[Entries supplied]
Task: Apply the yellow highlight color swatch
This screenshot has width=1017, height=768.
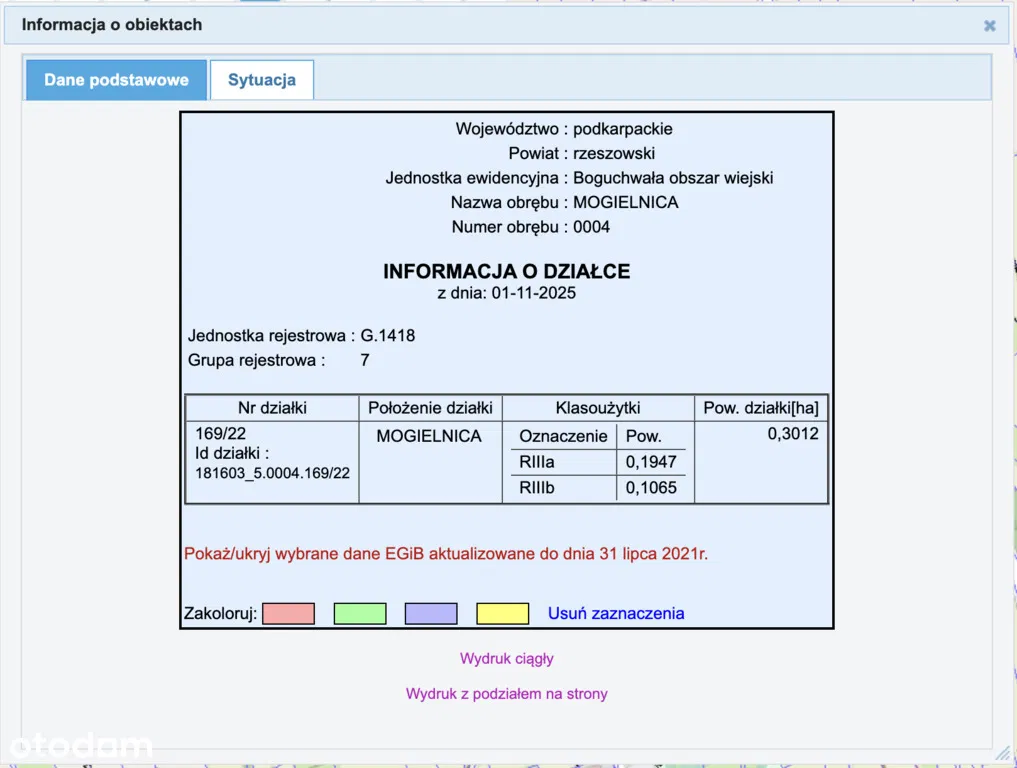Action: [502, 614]
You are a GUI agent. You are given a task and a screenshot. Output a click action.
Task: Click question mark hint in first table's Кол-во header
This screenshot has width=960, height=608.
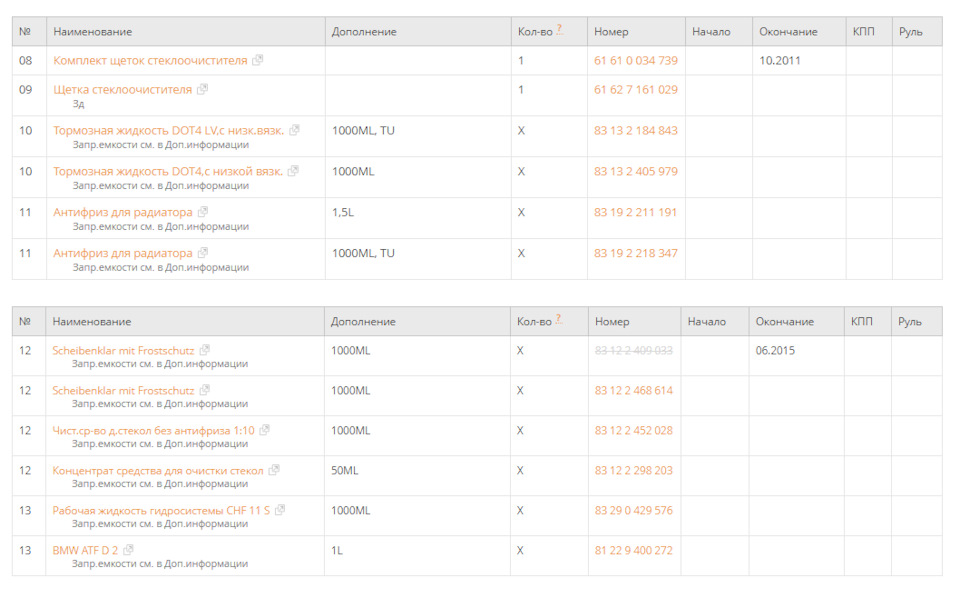point(559,30)
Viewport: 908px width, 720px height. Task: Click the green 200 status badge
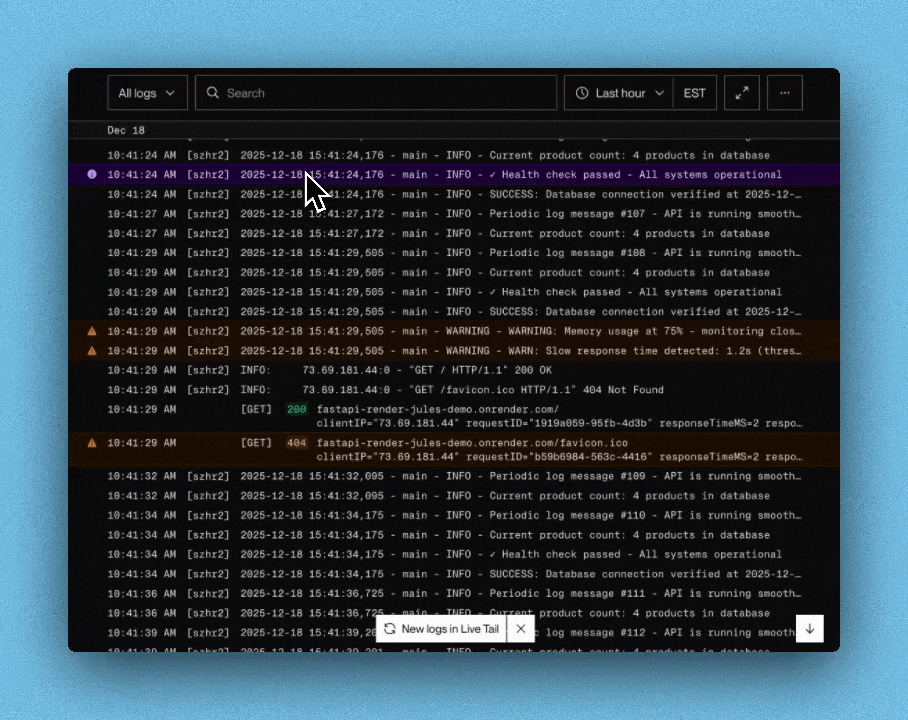[x=295, y=409]
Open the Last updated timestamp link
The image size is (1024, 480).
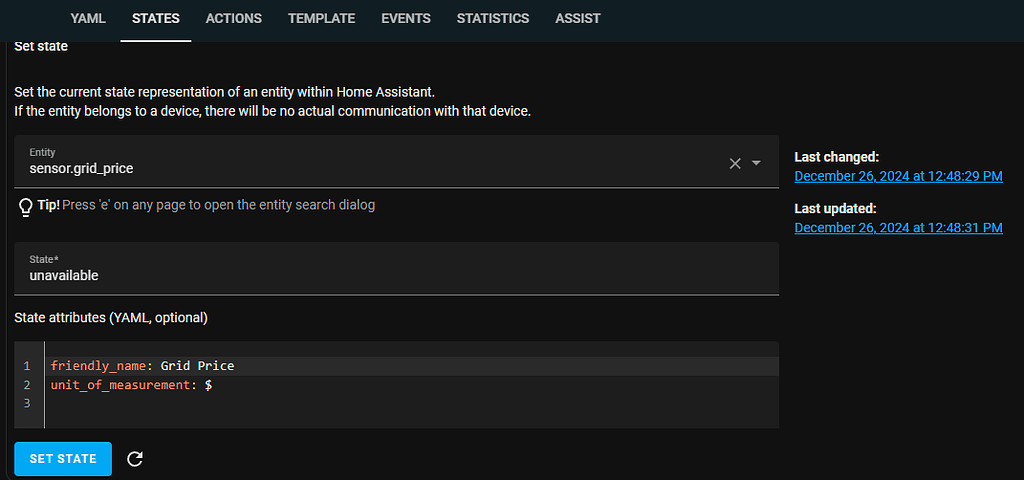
[/Entries supplied]
■ Task directions ■
Reproduce the data word for word; no pictures.

■ The completed task ■
Task: Apply the yellow highlight color swatch
This screenshot has width=1017, height=768.
Action: [502, 614]
You are a GUI agent. You are given a task and a screenshot. Output a click action.
Task: Click question mark hint in first table's Кол-во header
This screenshot has width=960, height=608.
point(559,30)
Viewport: 908px width, 720px height. Task: Click the green 200 status badge
[x=295, y=409]
Open the Last updated timestamp link
The image size is (1024, 480).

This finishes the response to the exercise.